Does it work? Does that matter?

September 30, 2015

Africa

September 30, 2015

Africa

Perhaps the most visible element of mHealth is the profusion of phone apps, especially ones related to fitness and wellness. Tens of thousands are already available, and different market research firms have issued predictions for global downloads in 2012 that vary widely from just over 40 million to nearly 250 million.

Other data, however, suggest that all will not be clear sailing for the fitness and wellness market. The Pew Internet & American Life Project found that in the year ending August 2011 the increase in the number of adults in the US who had ever downloaded an mHealth app for their phones was insignificant.

More worrying for the industry is the immense drop-out rate. The survey fielded by the Economist Intelligence Unit shows that, discounting respondents who had just started, 67% of respondents who have used an mHealth wellness or fitness app with manual data entry discontinued it in the first six months. For automated apps that took information from other devices, the figure was even higher (74%). This is consistent with the experience of many interviewees.

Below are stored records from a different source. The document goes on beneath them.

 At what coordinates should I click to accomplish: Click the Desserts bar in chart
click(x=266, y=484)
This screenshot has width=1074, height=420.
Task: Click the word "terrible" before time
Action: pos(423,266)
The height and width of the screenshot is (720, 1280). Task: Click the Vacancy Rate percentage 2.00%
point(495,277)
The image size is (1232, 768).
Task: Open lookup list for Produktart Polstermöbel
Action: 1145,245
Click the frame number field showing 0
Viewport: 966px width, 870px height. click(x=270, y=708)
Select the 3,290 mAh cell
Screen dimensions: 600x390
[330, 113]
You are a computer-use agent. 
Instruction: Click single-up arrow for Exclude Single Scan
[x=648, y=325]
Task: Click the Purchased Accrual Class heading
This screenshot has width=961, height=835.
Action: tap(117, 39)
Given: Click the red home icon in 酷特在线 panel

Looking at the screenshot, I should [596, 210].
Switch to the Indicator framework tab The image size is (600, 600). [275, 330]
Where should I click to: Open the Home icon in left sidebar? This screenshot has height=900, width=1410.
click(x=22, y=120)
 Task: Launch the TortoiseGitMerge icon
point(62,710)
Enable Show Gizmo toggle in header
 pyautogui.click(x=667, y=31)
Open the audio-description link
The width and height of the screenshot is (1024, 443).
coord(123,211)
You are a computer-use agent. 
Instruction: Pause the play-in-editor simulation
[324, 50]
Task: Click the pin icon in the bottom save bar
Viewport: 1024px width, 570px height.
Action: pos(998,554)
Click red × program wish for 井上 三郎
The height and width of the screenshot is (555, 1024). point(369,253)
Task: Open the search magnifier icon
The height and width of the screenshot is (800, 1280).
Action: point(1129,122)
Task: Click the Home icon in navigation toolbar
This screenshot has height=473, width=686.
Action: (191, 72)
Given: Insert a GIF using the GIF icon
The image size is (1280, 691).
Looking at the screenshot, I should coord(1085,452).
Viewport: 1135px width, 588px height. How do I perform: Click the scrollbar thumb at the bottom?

High drop-out rates highlight two particular weaknesses of these apps. First, on their own they lack value. George Poste, professor at Arizona State University, says that most “are intriguing, but won’t have any impact because they are not inter-operable and not actionable.” Integration with healthcare systems, however, will be problematic. Prof. Chris Taylor, director of the University of Manchester’s mHealth Innovation Centre, notes that “healthcare professionals don’t currently treat as credible any data that are being created [through lifestyle apps]”.

The second challenge is understanding efficacy. Very few studies have been conducted evaluating the impact of mHealth applications on care, let alone their return on investment. Misha Chellam, Chief Operating Officer of Scanadu, an mHealth device company, explains that while his company is working on finding appropriate measures, “people are ignoring it because it is hard”.

Patricia Mechael, executive director of the mHealth Alliance, a multi-stakeholder group seeking to advance mHealth, sees this as one of the biggest barriers in the field. The mHealth Alliance is working with its partners, including the World Health Organisation (WHO) and Johns Hopkins University in Baltimore, Maryland, on the Global mHealth Initiative, to identify and promote the types of mHealth programmes that are, in fact, effective.

There may well be surprises. To date, studies tend to show that remote monitoring can lead to substantial declines in the use of other healthcare assets. The US Veterans

Administration, for example, found that overall the practice cut hospitalisation by 30% and admissions for heart failure by 40%, more than paying for the programme. In contrast, a recent major study of telemedicine in the UK found that such services did little or nothing to reduce hospitalisation rates.

But these issues are not confined to health self-management apps. Such products may show some of mHealth’s difficulties most clearly, but others suffer similar weaknesses:

61% of patients surveyed by the EIU discontinued using mHealth services that allow better communication with healthcare professionals within the first six months, while 70% stopped using the devices that automatically send data to health providers.

Clear efficacy data could speed mHealth’s adoption, but their absence may matter less than one might expect. Jennifer Dixon, Director of the Nuffield Trust, notes that, as with the advent of computers, mHealth “is probably going to happen anyway; there is an inevitability about it, so people aren’t looking carefully.”

In itself, this may not be bad. She notes that even if banks did not do cost/benefit analyses when introducing online banking, this technology has allowed the restructuring of numerous processes that would have been impossible otherwise. Society may, then, simply expect such change in healthcare, and the issue will be how to use it most effectively. As Bakul Patel, a policy adviser at the US Food and Drug Administration (FDA), says, “Hype or not, it is becoming part of life.”